A further challenge to delivering extended services in community pharmacies is the ‘commercial versus healthcare’ identity problem that the setting faces. In a survey of all primary care trusts (now clinical commissioning groups) in England, engagement with extended pharmacy services occurred disproportionately more in larger pharmacy chains than independent or small chain pharmacies; this was primarily driven by commercial and corporate pressures to achieve financial targets[96]. Bush et al. referred to this as the ‘corporatisation’ of community pharmacy, whereby the needs of the business are put ahead of patient or wider NHS priorities[97]. This has the potential to create a conflict between the role of pharmacists as healthcare professionals and the assumed business priorities of those who own the pharmacy chain. In the past, pharmacists have reported feeling pressurised to conduct services, such as MURs, to meet targets, and this can result in lower quality patient care and inappropriate use of resources if abused[68]. However, the need for adequate funding is crucial for the development and sustainability of hypertension services in pharmacies, and so payment by quality (i.e. proportion of patients achieving BP targets) rather than quantity (number of BP readings taken) may help overcome this.

Conclusion and recommendations

This review of current evidence supports the involvement of community pharmacists in hypertension management and the following recommendations can be used during stakeholder management related to developing, implementing and sustaining a future hypertension management service in pharmacies:

NHS England and service commissioners should review the available evidence, particularly with regards to the improved BP outcomes. This will allow them to actively engage with pharmacists regarding how such services can be further evaluated in practice via pilot schemes, for example, and gather data regarding implementation and feasibility in local contexts. Future studies are also needed to determine the cost-effectiveness of pharmacist-led care and team-based approaches when compared with GP- or nurse-led care alone for the detection and ongoing management of hypertension.

There is also an absence of hard outcome data, so longer-term follow-up of interventions and further evaluation of intervention delivery methods are needed in determining the way forward for pharmacists to provide effective hypertension care. The wider operational, financial and legal factors also need to be taken into consideration before hypertension management services can be implemented, and crucially, maintained, in community pharmacies in the UK. Nonetheless, the currently available evidence from RCTs is vast, and strongly suggest that pharmacist-led hypertension management results in superior BP lowering than usual GP-led care. These data should not be ignored while further improvement in the evidence-base are sought.

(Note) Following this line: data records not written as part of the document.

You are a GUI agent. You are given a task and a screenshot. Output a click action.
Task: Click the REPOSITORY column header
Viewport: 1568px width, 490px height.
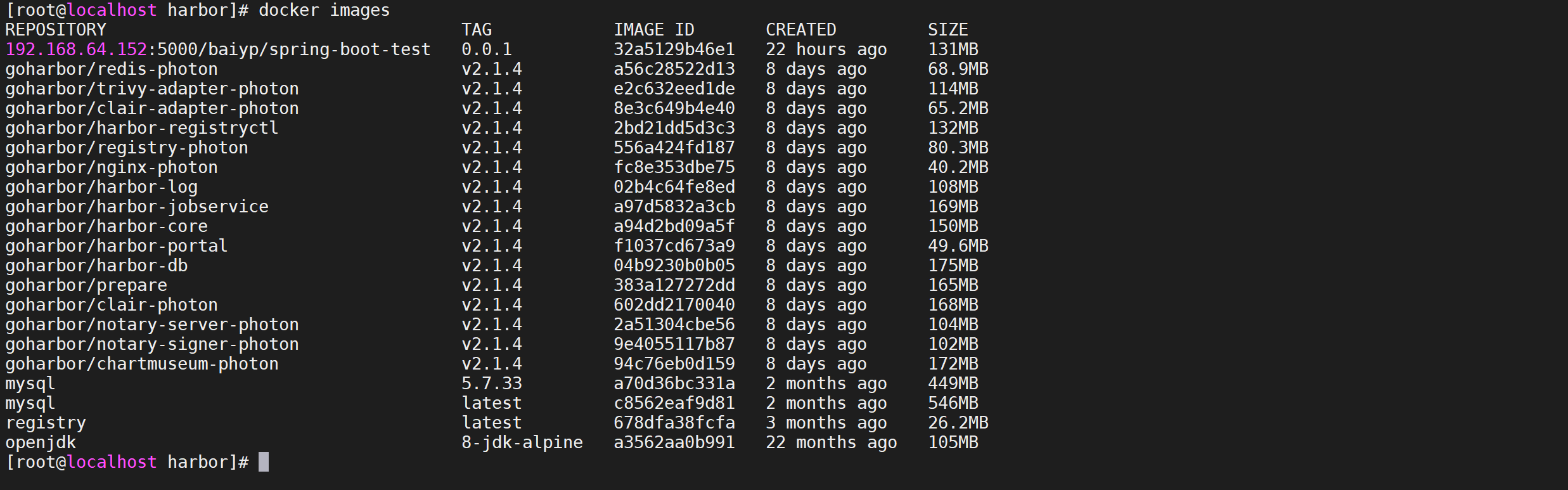56,30
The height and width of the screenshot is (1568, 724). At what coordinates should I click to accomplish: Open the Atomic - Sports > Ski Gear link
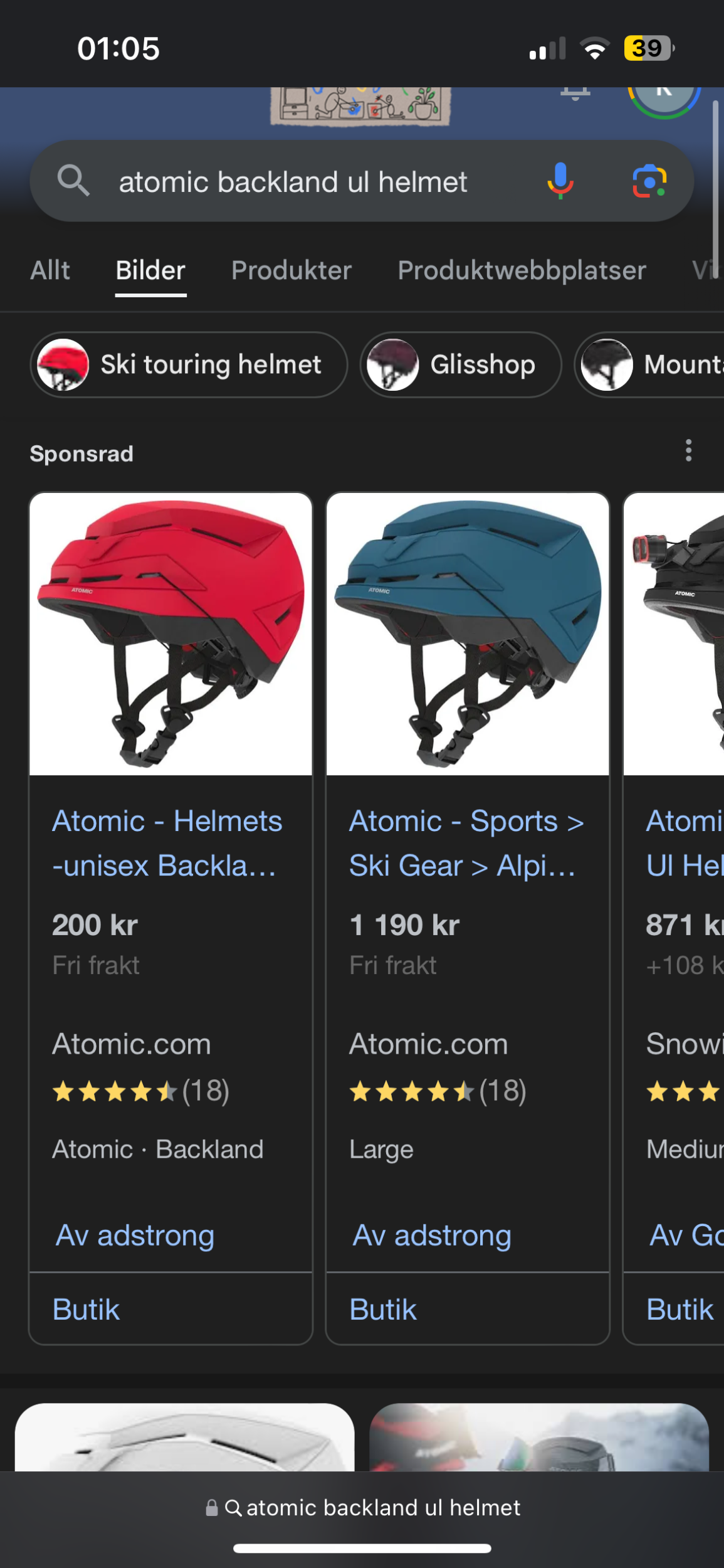(466, 843)
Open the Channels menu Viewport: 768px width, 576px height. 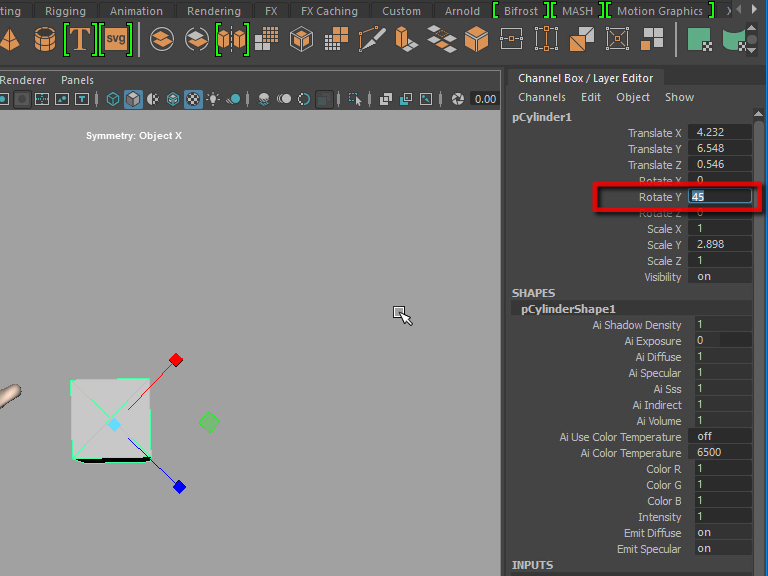pyautogui.click(x=541, y=97)
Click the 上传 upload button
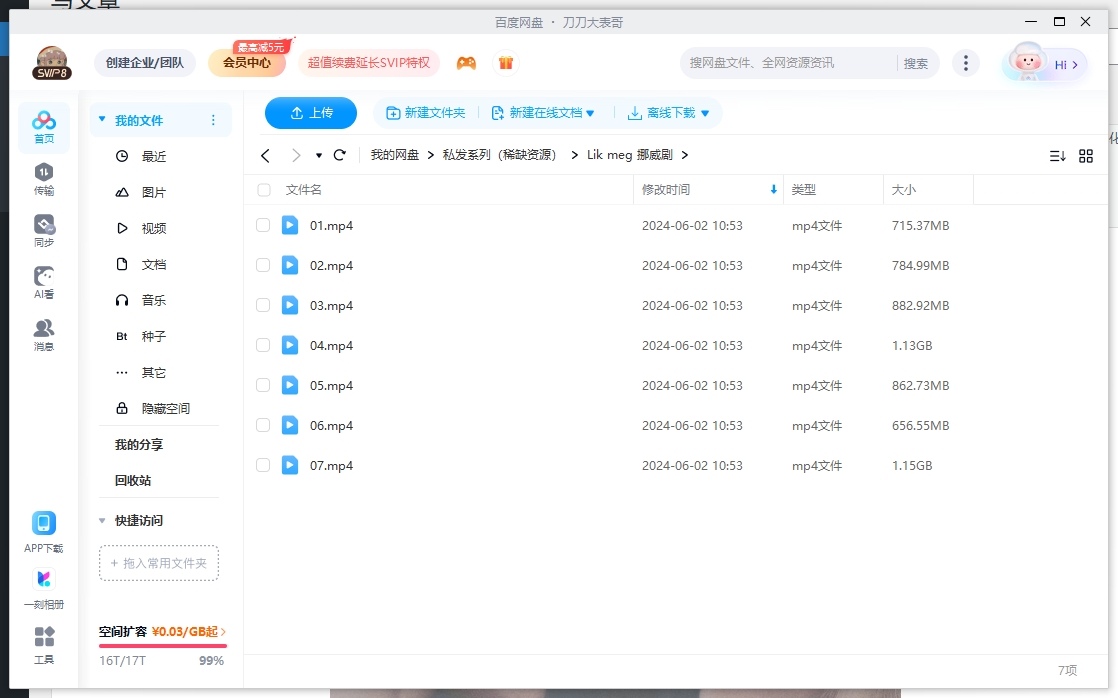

Financial and conflict of interest disclosures

CEC has received honoraria from Medtronic and Bayer (unrelated to pharmacy and blood pressure [BP] work) and has been loaned bilateral BP monitors by Microlife and Jawon Medical for unrestricted evaluation.

SO is scientific consultant of Biotechmed, providing telemedicine services to Italian pharmacies.

RJM has received BP monitors from Omron for research purposes.

The authors have no other relevant affiliations or financial involvement with any organisation or entity with a financial interest in or financial conflict with the subject matter or materials discussed in this manuscript. No writing assistance was used in the production of this manuscript.